Loza-V (high-frequency) is optimized for shallow to moderate depth in challenging soil conditions: clay-rich soils, heavy chernozem, and highly mineralized ground where standard electromagnetic systems lose penetration. Primary system for archaeological surveys and near-surface engineering investigations.
Both systems produce dual-regime datasets — wave response for structural imaging and diffusion response for conductivity targets — processed and interpreted using the same AU Studio proprietary software.
Technical Specifications
- Up to 1 km of profile acquired per ~45 minutes depending on terrain and logistics
- Investigation depth up to ~200 m in favorable geological conditions — site-dependent
- Profile length does not limit depth — sections optimized for shallow high-resolution work or deeper investigation independently
- Survey parameters adjustable during acquisition to balance depth, resolution, and structural detail
- Dual-regime data processing: wave-regime structural interpretation and diffusion-regime conductivity analysis from the same dataset
- Suitable for remote areas and rapid-coverage programs where mobilization time is a constraint
Field Experience Across Extreme Environments
The Loza system has been operated in conditions that eliminate most alternative methods. This field history is part of the methodology — it produces survey designs that work in reality, not just in favorable conditions.

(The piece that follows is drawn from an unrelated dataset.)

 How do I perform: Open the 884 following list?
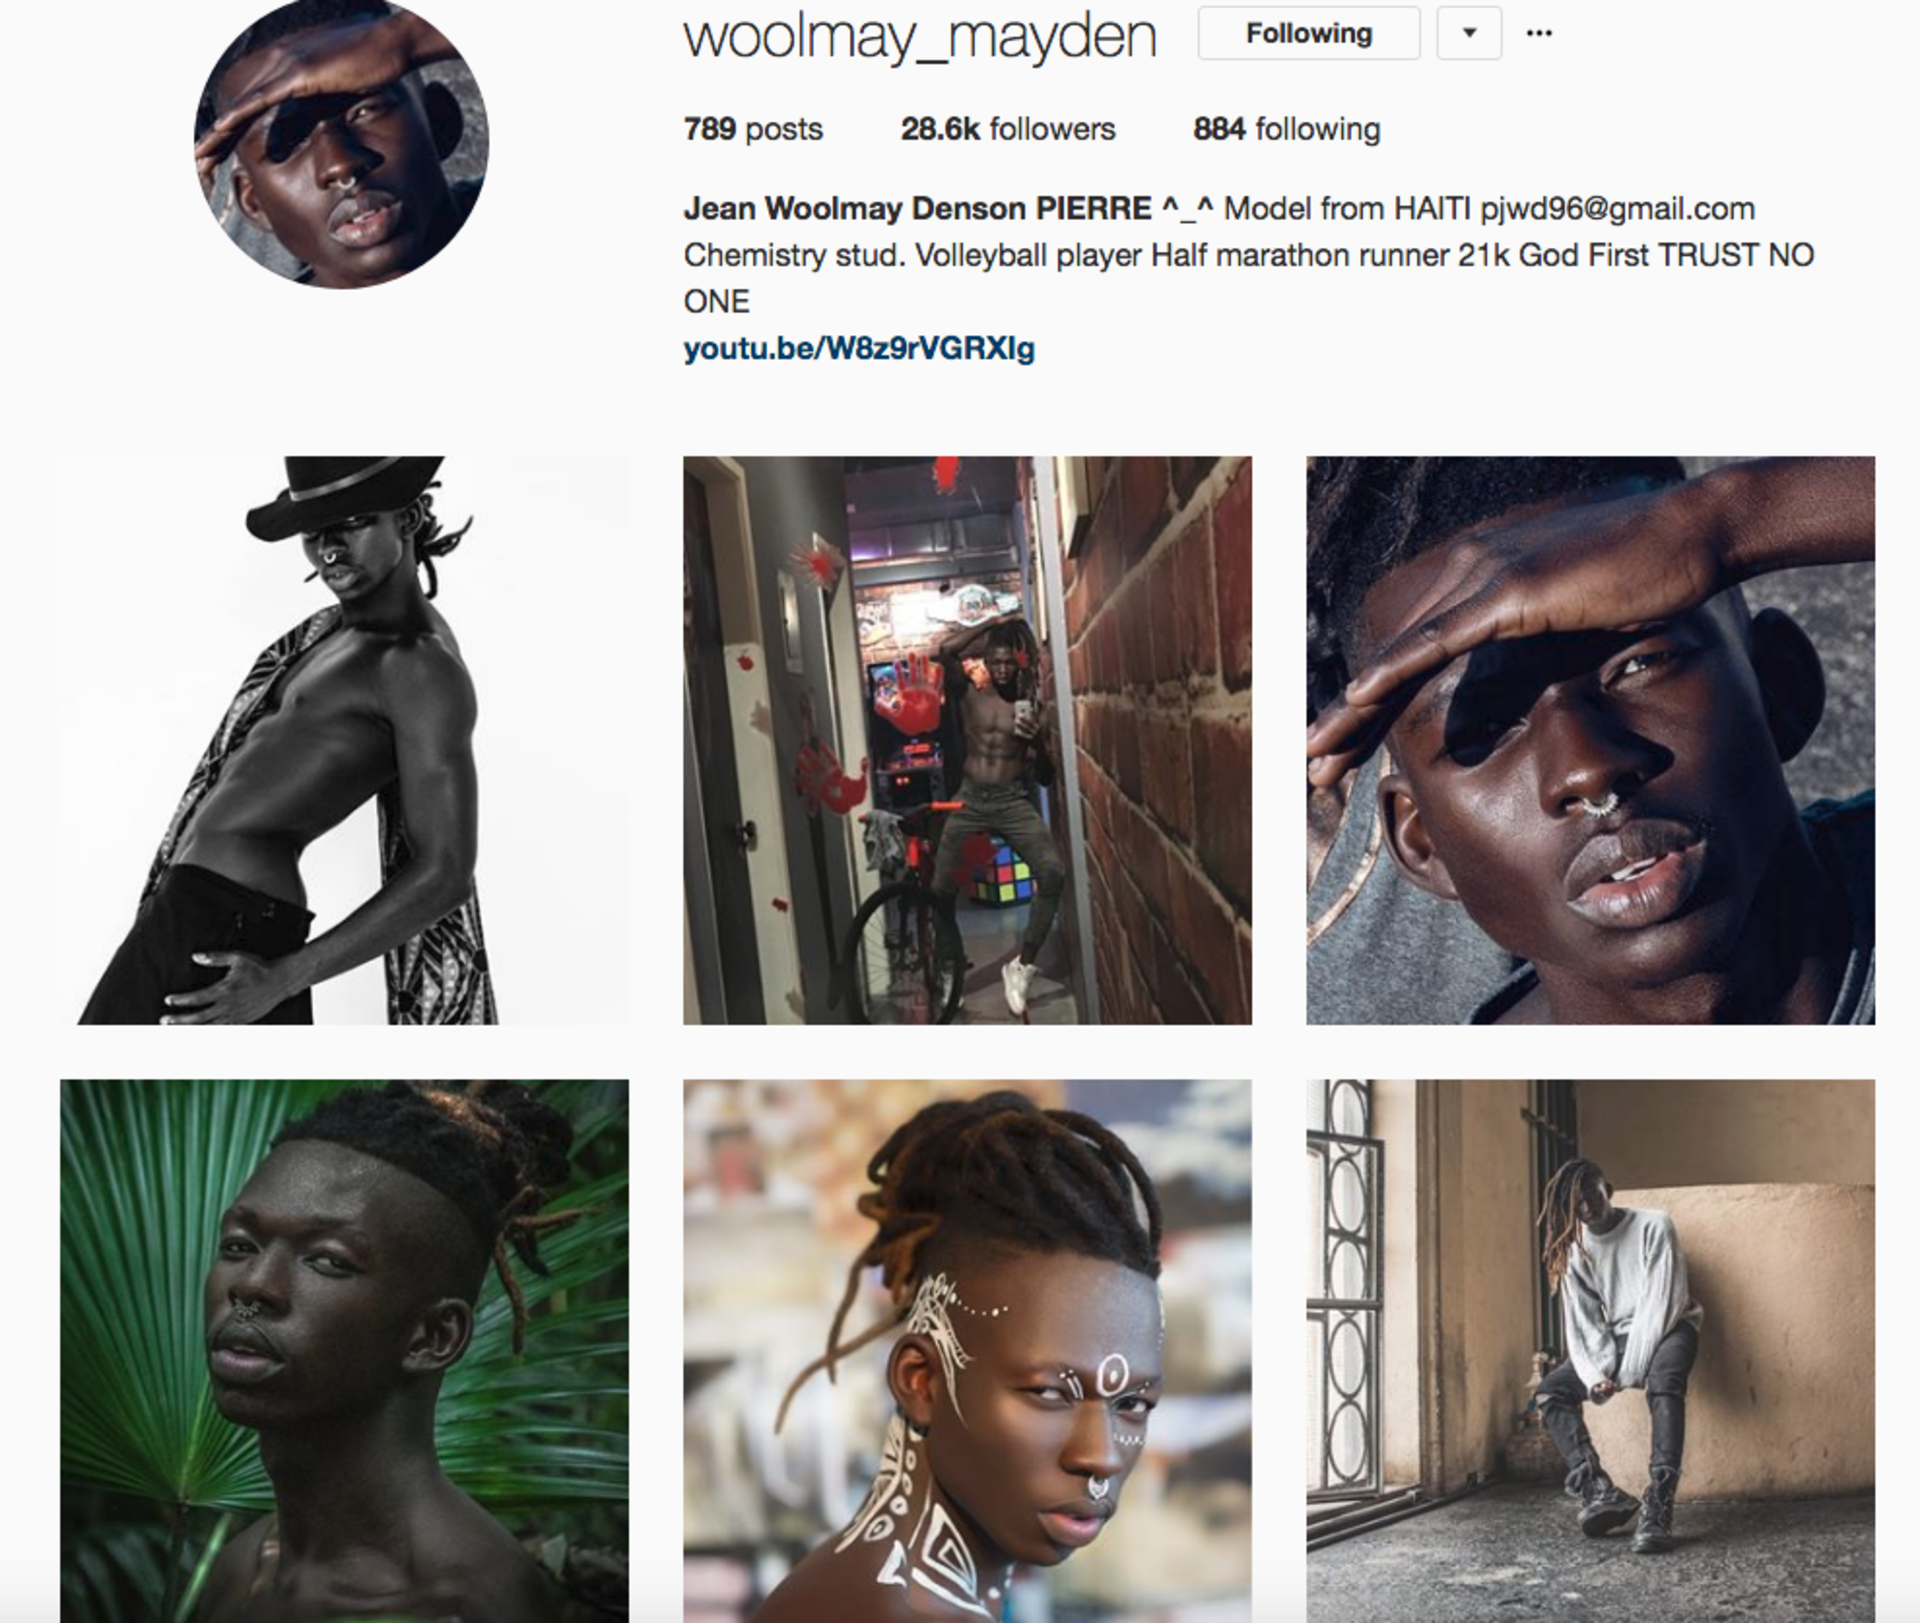click(x=1287, y=129)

Glacier Denisov — Tien Shan
Kumtor gold deposit
Elevation: 4,500 m
Temperature: −30°C
Ituata — Peru
Gold deposit
Elevation: 2,700 m
Humidity: 95%
Atacama — Chile
Groundwater survey
Elevation: 2,160 m
Temperature: +10°C
Nazca — Peru
Copper deposit
Elevation: 1,900 m
Temperature: +32°C
Interpretation Example
Porphyry copper deposit — raw section vs. interpreted section
Loza-N Electromagnetic System
Low-frequency antenna system and pulsed transmitter — configuration varies by project depth and target type
Questions About Our Methodology
What is the dual-regime electromagnetic method?
At low frequencies (25–50 MHz), an electromagnetic pulse propagates through the subsurface in two distinct physical regimes depending on travel time. In the early-time wave regime (0–500 ns), the signal behaves as a propagating wave and resolves structural features — faults, shear zones, contacts, veins. In the late-time diffusion regime (1500–4096 ns), the signal transitions to diffusion behavior and becomes sensitive to conductivity — sulfide zones, aquifers, alteration, clay. Both responses exist in the same dataset and are extracted through separate processing and interpretation workflows.

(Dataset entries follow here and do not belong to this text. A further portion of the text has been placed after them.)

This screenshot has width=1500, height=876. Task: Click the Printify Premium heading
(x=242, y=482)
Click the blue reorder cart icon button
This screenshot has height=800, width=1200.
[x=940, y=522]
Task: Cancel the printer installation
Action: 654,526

How does this differ from standard GPR?
Standard GPR operates at high frequencies (100–2000 MHz) and produces only wave-regime data — structural imaging at shallow depth (typically 1–10 m). The Loza system operates at 25–50 MHz, which extends investigation depth and introduces the diffusion regime at late times. This means Loza provides structural imaging at 50–200 m depth AND conductivity response from the same survey — which standard GPR cannot do at any depth.
What geological targets benefit most from this approach?
Orogenic gold deposits in greenstone belts — where structural controls (shear zones, quartz veins) and sulfide halos occur together at depth. Porphyry copper systems — where alteration zonation and structural corridors are both resolvable. Fractured aquifers — where fault geometry and water-bearing zones require simultaneous structural and conductivity mapping. Any target where knowing both structure and conductivity before drilling improves the quality of targeting decisions.
What are the depth limitations?
Investigation depth depends on subsurface conductivity, cultural noise, antenna configuration, and geology. In resistive terrain (granite, quartzite, dry sediments), effective depth reaches 150–200 m. In conductive terrain (laterite, wet clay, saline soils), depth is reduced — sometimes to 30–80 m. We assess expected depth range during project scoping based on available geological and conductivity data for the area.